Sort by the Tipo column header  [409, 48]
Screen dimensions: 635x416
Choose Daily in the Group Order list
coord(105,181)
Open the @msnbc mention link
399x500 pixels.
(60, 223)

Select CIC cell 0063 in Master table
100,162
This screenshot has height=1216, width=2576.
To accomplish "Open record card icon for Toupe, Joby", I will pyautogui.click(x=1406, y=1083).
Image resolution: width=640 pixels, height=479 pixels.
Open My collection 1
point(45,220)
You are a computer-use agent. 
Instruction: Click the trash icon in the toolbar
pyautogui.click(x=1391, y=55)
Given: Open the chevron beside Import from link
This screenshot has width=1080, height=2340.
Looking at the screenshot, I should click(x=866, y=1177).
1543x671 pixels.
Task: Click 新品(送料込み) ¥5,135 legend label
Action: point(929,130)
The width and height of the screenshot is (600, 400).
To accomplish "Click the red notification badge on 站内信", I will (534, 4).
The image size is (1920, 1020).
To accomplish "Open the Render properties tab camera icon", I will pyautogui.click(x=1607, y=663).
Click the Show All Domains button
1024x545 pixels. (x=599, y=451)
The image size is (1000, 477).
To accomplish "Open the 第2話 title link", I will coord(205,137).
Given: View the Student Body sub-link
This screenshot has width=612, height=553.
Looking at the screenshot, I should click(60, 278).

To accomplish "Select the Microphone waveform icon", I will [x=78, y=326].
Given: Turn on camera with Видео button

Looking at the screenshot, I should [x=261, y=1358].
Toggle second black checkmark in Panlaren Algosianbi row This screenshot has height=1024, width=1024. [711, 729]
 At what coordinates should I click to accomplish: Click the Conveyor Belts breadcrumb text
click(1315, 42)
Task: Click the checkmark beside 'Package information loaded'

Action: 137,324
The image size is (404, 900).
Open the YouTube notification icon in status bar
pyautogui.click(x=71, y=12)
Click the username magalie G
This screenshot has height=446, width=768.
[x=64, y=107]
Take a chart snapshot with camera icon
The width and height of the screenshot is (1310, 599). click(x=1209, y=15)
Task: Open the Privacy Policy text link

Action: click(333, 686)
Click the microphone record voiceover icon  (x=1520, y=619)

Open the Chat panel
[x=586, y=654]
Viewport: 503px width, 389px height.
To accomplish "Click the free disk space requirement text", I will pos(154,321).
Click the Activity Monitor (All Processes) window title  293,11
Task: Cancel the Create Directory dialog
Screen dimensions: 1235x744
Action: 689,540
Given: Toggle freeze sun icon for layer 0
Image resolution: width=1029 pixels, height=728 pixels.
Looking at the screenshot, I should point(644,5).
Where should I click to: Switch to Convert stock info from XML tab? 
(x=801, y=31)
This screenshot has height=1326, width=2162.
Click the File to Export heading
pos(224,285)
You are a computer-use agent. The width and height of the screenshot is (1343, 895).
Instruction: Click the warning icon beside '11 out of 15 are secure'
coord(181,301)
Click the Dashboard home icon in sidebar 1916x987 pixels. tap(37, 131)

EXERCISE TASK:
Rewrite all of the items above, putting "Screen size" wherever "Screen dimensions" appears and leaving everything else as it is.

FINISHED ANSWER:
Sort by the Tipo column header  [409, 48]
Screen size: 635x416
Choose Daily in the Group Order list
coord(105,181)
Open the @msnbc mention link
399x500 pixels.
(60, 223)

Select CIC cell 0063 in Master table
100,162
This screenshot has height=1216, width=2576.
To accomplish "Open record card icon for Toupe, Joby", I will pyautogui.click(x=1406, y=1083).
Image resolution: width=640 pixels, height=479 pixels.
Open My collection 1
point(45,220)
You are a computer-use agent. 
Instruction: Click the trash icon in the toolbar
pyautogui.click(x=1391, y=55)
Given: Open the chevron beside Import from link
This screenshot has width=1080, height=2340.
Looking at the screenshot, I should click(x=866, y=1177).
1543x671 pixels.
Task: Click 新品(送料込み) ¥5,135 legend label
Action: point(929,130)
The width and height of the screenshot is (600, 400).
To accomplish "Click the red notification badge on 站内信", I will (534, 4).
The image size is (1920, 1020).
To accomplish "Open the Render properties tab camera icon", I will pyautogui.click(x=1607, y=663).
Click the Show All Domains button
1024x545 pixels. (x=599, y=451)
The image size is (1000, 477).
To accomplish "Open the 第2話 title link", I will coord(205,137).
Given: View the Student Body sub-link
This screenshot has width=612, height=553.
Looking at the screenshot, I should click(60, 278).

To accomplish "Select the Microphone waveform icon", I will [x=78, y=326].
Given: Turn on camera with Видео button

Looking at the screenshot, I should [x=261, y=1358].
Toggle second black checkmark in Panlaren Algosianbi row This screenshot has height=1024, width=1024. [711, 729]
 At what coordinates should I click to accomplish: Click the Conveyor Belts breadcrumb text
click(1315, 42)
Task: Click the checkmark beside 'Package information loaded'

Action: 137,324
The image size is (404, 900).
Open the YouTube notification icon in status bar
pyautogui.click(x=71, y=12)
Click the username magalie G
This screenshot has height=446, width=768.
[x=64, y=107]
Take a chart snapshot with camera icon
The width and height of the screenshot is (1310, 599). click(x=1209, y=15)
Task: Open the Privacy Policy text link

Action: click(333, 686)
Click the microphone record voiceover icon  (x=1520, y=619)

Open the Chat panel
[x=586, y=654]
Viewport: 503px width, 389px height.
To accomplish "Click the free disk space requirement text", I will pos(154,321).
Click the Activity Monitor (All Processes) window title  293,11
Task: Cancel the Create Directory dialog
Screen size: 1235x744
Action: 689,540
Given: Toggle freeze sun icon for layer 0
Image resolution: width=1029 pixels, height=728 pixels.
Looking at the screenshot, I should point(644,5).
Where should I click to: Switch to Convert stock info from XML tab? 
(x=801, y=31)
This screenshot has height=1326, width=2162.
Click the File to Export heading
pos(224,285)
You are a computer-use agent. The width and height of the screenshot is (1343, 895).
Instruction: Click the warning icon beside '11 out of 15 are secure'
coord(181,301)
Click the Dashboard home icon in sidebar 1916x987 pixels. tap(37, 131)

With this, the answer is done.